• _Passage provided_:
• • • • •

Celebrating Freedom on Juneteenth!
Sure, it’s an odd name for an event that had serious ramifications in American History, but for many, it’s easier to remember than Emancipation Day or Freedom Day. Of course, this day is celebrated on June 19th of every year, a day that commemorates the abortion of slavery in the state of Texas.
For more than a hundred years, Texas has honored this special day, and in 1980, the day became recognized statewide as an official holiday. Thirteen other states within the United States also celebrate this holiday, including Alaska, New York, New Jersey and California. Most government offices remain open, however, but such depends on where you live.
The Emancipation Proclamation, delivered and announced by President Abraham Lincoln in 1863, had little effect on the lives of slaves in the United States at that time, and indeed, the War Between the States had just suffered through one of its most costly battles at a place called Gettysburg the month before Lincoln proclaimed that all slaves were for forever more to be considered and treated as free men. Since its inception, the Emancipation Proclamation has gendered mixed views between Northerners and Southerners, and for many years, and even decades, attitudes were slow to change. Nevertheless, slaves everywhere celebrated the day with music, family and laughter. Within a short matter of time, such celebrations were held all across the nation, commemorating that day in June when every man was considered free to pursue his individual rights.
In some parts of the country, Emancipation Day is celebrated in different months. In Washington D.C., Emancipation Day is celebrated in April, in honor of the month in 1862, when President Lincoln signed the Compensated Emancipation Act for slaves living in the District of Columbia.
In January of 2005, the Mayor of Washington D.C. signed legislation that officially designated the day an official public holiday. Each year, events have been held to commemorate the event, with gatherings, speeches and seminars designed to educate and inform the public at large on the history, issues and ramifications of slavery as practiced in the United States since it’s inception to the day it officially ended in 1863. Before 2005, the day was nevertheless celebrated in Washington D.C. yearly from 1866 to just after the turn of the 20th century.

• • • • •

• _Questions_:
(1) According to the Juneteenth article, why does Washington D.C. celebrate Emancipation Day in April?
(2) Do these statements agree with the Juneteenth article? Answer yes or no for each, quoting the words that decide it.
(a) Texas made the day an official statewide holiday in 1980.
(b) Most government offices close for the holiday.
(c) The Mayor of Washington D.C. signed legislation making the day an official public holiday in January 2005.

• _Supplied entries_:
• • • • •

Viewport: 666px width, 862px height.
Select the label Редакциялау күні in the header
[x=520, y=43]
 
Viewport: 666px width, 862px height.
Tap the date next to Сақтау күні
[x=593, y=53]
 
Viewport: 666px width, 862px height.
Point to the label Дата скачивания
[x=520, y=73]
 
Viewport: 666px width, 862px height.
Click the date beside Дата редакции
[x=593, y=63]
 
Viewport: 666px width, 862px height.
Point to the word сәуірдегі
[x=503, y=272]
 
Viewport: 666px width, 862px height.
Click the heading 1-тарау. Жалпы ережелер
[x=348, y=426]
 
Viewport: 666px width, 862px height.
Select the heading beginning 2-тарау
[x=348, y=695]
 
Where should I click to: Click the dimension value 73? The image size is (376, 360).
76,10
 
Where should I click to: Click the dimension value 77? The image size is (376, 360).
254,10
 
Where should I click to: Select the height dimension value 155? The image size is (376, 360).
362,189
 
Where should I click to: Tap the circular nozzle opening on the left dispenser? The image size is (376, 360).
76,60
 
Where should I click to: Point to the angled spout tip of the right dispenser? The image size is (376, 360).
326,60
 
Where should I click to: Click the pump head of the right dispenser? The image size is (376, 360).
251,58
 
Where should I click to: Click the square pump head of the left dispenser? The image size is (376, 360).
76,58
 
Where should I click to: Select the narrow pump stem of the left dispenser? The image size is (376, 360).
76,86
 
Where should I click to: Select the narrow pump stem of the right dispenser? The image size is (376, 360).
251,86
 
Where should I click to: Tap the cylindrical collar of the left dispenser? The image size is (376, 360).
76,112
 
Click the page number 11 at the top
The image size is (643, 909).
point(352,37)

• • • • •

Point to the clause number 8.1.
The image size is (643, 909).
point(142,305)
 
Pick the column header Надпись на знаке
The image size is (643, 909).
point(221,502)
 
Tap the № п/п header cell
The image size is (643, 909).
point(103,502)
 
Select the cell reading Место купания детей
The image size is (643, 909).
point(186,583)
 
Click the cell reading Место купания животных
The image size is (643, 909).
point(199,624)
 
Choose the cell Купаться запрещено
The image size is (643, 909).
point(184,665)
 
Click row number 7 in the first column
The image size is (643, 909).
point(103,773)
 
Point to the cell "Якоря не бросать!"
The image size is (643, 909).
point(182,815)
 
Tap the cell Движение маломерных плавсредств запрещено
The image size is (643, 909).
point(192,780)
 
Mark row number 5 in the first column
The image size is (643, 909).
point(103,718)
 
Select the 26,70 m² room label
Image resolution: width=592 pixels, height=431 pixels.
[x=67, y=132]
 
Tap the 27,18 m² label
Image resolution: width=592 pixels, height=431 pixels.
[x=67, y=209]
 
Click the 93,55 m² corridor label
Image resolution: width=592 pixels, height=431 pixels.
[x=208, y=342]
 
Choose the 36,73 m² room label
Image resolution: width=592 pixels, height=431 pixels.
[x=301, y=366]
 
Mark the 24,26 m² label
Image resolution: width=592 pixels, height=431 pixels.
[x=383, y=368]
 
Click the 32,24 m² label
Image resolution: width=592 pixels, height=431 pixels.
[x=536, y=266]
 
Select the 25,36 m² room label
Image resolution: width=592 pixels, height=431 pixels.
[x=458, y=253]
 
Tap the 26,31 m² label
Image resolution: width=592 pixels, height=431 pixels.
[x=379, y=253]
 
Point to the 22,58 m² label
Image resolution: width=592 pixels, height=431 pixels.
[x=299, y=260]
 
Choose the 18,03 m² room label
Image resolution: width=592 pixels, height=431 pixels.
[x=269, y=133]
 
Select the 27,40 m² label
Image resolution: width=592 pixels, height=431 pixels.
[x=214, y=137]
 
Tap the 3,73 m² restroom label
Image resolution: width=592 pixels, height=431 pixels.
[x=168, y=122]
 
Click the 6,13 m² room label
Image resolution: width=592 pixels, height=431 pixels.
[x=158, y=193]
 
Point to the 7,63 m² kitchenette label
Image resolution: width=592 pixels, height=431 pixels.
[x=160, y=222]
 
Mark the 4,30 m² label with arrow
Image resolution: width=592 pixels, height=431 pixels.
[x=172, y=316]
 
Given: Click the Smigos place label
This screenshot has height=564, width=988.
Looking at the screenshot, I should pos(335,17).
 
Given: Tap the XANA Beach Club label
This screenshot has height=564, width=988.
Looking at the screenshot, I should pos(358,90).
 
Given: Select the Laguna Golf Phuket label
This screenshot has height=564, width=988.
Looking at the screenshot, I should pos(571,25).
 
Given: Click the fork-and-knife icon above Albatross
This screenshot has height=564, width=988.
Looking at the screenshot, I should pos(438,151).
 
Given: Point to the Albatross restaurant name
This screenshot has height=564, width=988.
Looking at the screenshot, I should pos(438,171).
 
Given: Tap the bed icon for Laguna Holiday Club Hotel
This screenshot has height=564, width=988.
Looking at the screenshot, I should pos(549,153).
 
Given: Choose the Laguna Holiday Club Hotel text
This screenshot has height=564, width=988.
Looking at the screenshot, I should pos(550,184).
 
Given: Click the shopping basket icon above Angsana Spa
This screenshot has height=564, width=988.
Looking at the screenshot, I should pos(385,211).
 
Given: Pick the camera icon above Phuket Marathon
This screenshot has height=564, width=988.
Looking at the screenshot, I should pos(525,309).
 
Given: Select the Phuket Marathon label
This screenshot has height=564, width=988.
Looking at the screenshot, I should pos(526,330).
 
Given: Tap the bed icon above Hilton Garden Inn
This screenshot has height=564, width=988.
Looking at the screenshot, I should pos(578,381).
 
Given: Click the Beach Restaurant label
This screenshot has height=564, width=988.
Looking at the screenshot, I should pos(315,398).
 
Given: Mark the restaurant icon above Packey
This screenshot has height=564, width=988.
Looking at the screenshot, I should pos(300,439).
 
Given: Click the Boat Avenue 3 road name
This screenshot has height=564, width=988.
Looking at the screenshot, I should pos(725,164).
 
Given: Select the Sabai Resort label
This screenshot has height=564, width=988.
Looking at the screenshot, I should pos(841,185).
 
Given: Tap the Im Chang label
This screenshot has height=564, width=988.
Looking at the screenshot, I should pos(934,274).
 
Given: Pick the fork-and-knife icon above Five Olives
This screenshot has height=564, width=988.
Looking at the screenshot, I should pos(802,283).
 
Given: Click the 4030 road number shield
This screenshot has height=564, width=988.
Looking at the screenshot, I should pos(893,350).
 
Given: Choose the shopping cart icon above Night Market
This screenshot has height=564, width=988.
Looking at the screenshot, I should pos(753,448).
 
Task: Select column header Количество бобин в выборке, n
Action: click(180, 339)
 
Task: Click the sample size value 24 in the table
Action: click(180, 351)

• • • • •

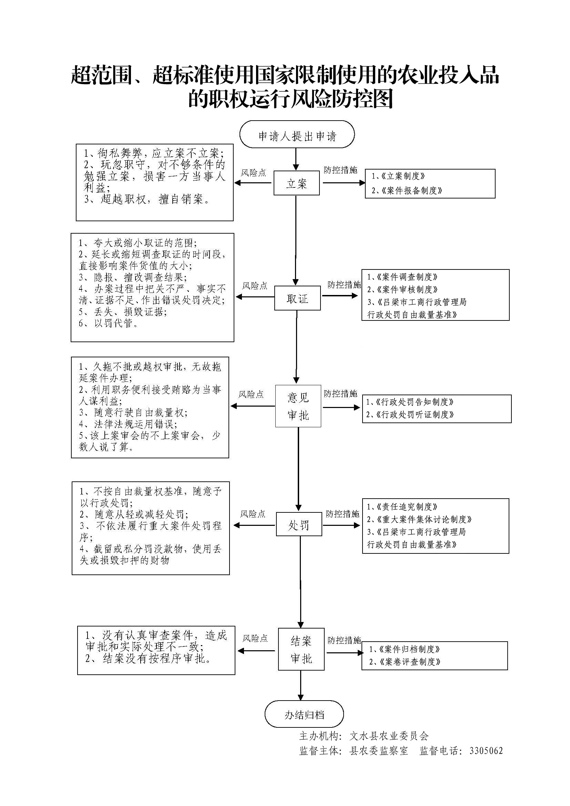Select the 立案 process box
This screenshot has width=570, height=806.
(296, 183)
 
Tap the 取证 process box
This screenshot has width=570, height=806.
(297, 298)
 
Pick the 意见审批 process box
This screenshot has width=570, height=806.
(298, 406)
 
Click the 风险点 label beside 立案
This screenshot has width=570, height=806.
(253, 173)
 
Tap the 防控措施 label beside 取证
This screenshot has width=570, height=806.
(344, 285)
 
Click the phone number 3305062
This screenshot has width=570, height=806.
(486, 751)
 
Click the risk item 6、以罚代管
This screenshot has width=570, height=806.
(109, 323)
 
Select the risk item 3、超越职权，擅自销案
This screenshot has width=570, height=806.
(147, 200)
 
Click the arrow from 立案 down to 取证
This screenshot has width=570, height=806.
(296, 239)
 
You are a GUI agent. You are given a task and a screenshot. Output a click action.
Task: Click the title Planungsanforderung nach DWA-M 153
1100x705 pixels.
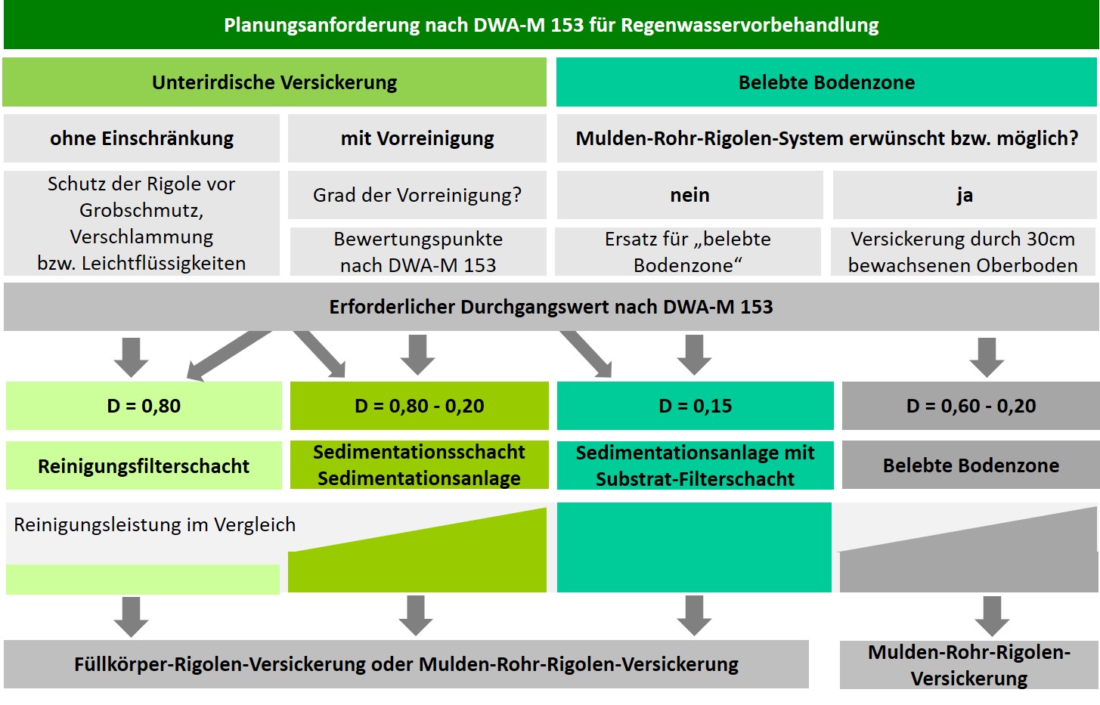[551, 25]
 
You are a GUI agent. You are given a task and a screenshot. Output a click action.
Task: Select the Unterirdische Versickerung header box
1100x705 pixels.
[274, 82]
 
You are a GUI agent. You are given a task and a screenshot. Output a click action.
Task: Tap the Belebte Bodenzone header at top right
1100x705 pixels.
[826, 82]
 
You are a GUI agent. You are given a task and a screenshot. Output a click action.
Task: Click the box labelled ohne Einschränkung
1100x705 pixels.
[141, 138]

• • • • •

• _Task-by-task answers_:
(1) Washington D.C. celebrates in April to honor the month in 1862 when President Lincoln signed the Compensated Emancipation Act for slaves living in the District of Columbia.

(2)
(a) Yes: "in 1980, the day became recognized statewide as an official holiday"
(b) No: "Most government offices remain open"
(c) Yes: "In January of 2005, the Mayor of Washington D.C. signed legislation that officially designated the day an official public holiday"